Top of Quoted passage
He died in Ahmedabad on 30 May 1891. His wife Parvatikunwar had supported and participated in his social reform activities. His son Ramanbhai Nilkanth was also writer and he also served as a mayor of Ahmedabad. An orphanage named Mahipatram Rupram Ashram was established on 17 December 1892 in Raipur, Ahmedabad in his memory which is now one of the largest and the oldest orphanages in India. British travel writer Pico Iyer is his great-great-grandson.

==Works==
He wrote the first travelogue of Gujarati literature, Englandni Musafarinu Varnan (1862) in which he had described political, social, education condition of England then as well as descriptions of some popular places in England. Uttam Kapol Karsandas Mulji Charitra (1877) is a biography of his public figure and friend Karsandas Mulji. Mehtaji Durgaram Manchharam Charitra (1879) is a biography based on diary of Durgaram Mehta. Parvatikunwar Akhyan (1881, second edition) is biography of his wife. Akbarcharitra (1887, second edition) is his historical biography of Akbar which is mostly based on English translation of Akbarnama.

His initial, basic and historically important three novels of Gujarati literature are as follows: Sasuvahuni Ladai (1866) is about family life with mild humour which is considered as the first social novel in Gujarati. Sadhara Jesang (1880) and Vanraj Chavdo (1881) are basic historical novels on Jayasimha Siddharaja and Vanraj Chavda respectively. They are chiefly based on folklores and cultural history.
Bottom of Quoted passage
Top of Data supplied
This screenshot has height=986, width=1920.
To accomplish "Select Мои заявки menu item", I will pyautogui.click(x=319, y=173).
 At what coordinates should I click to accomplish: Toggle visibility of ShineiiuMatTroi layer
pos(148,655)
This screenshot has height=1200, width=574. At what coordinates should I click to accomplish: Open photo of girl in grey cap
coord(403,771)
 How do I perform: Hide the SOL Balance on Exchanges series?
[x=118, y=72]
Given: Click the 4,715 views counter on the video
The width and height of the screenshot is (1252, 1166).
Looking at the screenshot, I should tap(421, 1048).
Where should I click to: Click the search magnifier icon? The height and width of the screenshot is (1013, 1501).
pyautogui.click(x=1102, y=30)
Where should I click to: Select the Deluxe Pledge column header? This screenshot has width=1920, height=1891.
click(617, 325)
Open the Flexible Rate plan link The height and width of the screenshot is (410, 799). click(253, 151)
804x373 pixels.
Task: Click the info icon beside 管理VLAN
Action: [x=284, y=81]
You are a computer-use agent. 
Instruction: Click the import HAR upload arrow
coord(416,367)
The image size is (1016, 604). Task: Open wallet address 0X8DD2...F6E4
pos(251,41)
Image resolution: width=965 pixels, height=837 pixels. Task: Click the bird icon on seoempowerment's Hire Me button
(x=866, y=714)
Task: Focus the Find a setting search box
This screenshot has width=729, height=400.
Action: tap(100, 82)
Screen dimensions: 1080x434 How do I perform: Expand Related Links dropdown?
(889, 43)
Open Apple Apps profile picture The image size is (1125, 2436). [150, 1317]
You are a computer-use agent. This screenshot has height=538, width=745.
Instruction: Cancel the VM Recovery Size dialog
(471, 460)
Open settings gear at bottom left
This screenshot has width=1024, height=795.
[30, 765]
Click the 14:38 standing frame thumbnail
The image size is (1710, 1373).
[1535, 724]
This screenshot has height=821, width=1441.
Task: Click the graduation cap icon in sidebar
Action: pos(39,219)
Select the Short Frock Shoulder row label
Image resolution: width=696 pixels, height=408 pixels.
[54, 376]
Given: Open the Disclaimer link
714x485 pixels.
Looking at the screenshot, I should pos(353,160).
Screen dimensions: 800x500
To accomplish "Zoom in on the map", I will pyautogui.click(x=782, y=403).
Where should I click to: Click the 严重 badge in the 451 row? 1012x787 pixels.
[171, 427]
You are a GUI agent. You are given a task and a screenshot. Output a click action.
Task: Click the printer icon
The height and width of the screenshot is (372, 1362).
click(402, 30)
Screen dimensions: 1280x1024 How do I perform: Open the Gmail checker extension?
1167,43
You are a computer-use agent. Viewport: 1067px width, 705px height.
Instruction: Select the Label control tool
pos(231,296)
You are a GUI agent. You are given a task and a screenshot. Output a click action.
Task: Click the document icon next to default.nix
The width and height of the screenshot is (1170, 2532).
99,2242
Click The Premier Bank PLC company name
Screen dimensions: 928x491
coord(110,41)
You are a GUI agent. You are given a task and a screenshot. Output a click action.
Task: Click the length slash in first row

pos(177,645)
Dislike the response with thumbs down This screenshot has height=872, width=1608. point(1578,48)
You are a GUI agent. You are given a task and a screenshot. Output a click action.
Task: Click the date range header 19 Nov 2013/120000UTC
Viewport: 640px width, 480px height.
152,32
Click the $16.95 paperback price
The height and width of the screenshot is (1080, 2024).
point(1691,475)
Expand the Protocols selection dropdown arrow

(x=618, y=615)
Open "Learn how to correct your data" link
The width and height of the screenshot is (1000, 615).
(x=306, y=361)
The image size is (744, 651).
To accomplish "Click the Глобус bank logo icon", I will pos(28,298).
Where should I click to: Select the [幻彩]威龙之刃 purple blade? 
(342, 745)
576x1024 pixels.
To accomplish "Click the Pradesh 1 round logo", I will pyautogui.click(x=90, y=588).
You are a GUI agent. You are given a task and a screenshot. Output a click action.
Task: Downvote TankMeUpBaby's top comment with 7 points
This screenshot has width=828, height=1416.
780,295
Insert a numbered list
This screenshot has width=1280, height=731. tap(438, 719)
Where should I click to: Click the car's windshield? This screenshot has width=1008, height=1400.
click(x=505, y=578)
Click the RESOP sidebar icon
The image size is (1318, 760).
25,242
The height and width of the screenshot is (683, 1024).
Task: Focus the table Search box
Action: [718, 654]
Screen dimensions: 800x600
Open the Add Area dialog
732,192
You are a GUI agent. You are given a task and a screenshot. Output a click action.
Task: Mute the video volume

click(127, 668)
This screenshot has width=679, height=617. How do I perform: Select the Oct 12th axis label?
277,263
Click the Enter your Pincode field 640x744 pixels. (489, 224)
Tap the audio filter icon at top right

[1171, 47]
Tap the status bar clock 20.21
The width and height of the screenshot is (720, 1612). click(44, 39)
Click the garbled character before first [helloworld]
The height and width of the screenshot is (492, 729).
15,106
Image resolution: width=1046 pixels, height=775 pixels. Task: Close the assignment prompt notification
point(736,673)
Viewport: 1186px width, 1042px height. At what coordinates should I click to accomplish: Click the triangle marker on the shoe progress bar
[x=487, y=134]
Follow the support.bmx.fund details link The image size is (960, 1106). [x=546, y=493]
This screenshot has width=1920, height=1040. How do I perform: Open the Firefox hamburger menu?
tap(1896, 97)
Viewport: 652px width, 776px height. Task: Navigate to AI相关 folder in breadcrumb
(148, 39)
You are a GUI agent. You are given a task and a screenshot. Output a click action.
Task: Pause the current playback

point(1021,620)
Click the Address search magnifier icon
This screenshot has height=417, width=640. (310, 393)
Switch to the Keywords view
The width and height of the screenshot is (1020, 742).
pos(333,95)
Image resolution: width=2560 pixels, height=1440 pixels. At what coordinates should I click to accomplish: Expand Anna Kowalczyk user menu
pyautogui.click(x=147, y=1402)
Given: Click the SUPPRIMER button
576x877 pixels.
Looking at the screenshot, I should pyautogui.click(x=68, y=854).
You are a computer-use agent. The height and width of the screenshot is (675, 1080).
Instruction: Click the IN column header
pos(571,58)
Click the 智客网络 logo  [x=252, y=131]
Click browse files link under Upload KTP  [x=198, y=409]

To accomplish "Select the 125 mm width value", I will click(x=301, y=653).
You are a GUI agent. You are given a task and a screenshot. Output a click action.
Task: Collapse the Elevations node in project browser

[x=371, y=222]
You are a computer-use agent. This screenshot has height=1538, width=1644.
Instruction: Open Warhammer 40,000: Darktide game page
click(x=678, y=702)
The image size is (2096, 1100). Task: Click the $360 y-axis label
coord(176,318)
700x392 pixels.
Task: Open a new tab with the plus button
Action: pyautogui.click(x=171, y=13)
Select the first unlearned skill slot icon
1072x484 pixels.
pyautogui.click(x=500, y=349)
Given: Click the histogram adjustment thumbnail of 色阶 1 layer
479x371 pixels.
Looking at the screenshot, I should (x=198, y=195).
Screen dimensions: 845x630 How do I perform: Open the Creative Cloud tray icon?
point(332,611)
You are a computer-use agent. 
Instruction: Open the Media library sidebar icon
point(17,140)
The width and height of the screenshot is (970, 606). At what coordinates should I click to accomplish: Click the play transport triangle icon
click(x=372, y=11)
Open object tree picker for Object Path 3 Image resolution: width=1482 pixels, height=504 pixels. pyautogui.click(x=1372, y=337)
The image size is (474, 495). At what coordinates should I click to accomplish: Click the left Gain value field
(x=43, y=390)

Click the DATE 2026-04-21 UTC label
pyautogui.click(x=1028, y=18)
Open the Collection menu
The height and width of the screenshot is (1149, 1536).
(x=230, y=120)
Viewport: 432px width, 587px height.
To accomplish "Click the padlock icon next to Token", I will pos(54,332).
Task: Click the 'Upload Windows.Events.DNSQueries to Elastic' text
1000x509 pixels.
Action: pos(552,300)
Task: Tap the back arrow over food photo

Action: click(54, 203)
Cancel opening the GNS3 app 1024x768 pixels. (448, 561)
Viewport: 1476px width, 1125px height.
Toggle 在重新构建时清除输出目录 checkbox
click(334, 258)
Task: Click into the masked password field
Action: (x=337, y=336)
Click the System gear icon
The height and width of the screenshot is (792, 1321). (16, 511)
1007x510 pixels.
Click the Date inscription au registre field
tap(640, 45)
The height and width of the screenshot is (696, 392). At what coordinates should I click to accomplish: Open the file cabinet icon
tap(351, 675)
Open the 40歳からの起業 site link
Bottom of Data supplied
* **Check your understanding**
1. List every biography named in the passage about the Gujarati writer's life and works.
2. Write the next part of the passage about the Gujarati writer's life and works, starting after its last sentence.

* **Answers provided**
1.
Uttam Kapol Karsandas Mulji Charitra
Mehtaji Durgaram Manchharam Charitra
Parvatikunwar Akhyan
Akbarcharitra

2.
He collected and edited the first collection Veshas of folk theatre Bhavai as Bhavai Sangrah. He wrote his wish to reestablish Bhavai in its preface. He also published a collection of Garbis. He published Bodhvachan, a collection of sayings in poetic form.

From 1856 onward, he wrote booklets on life-sketches of Columbus, Galileo Galilei, Isaac Newton etc. He also translated work of Chamber with Nanabhai Haridas. He also wrote school textbooks; Gujarati Bhashanu Navu Vyakaran (New Grammar of Gujarati language, 1883) and Vyutpattiprakash (1889). He had also written books on education, geography, geology, science, medicine which were mostly translated works for students.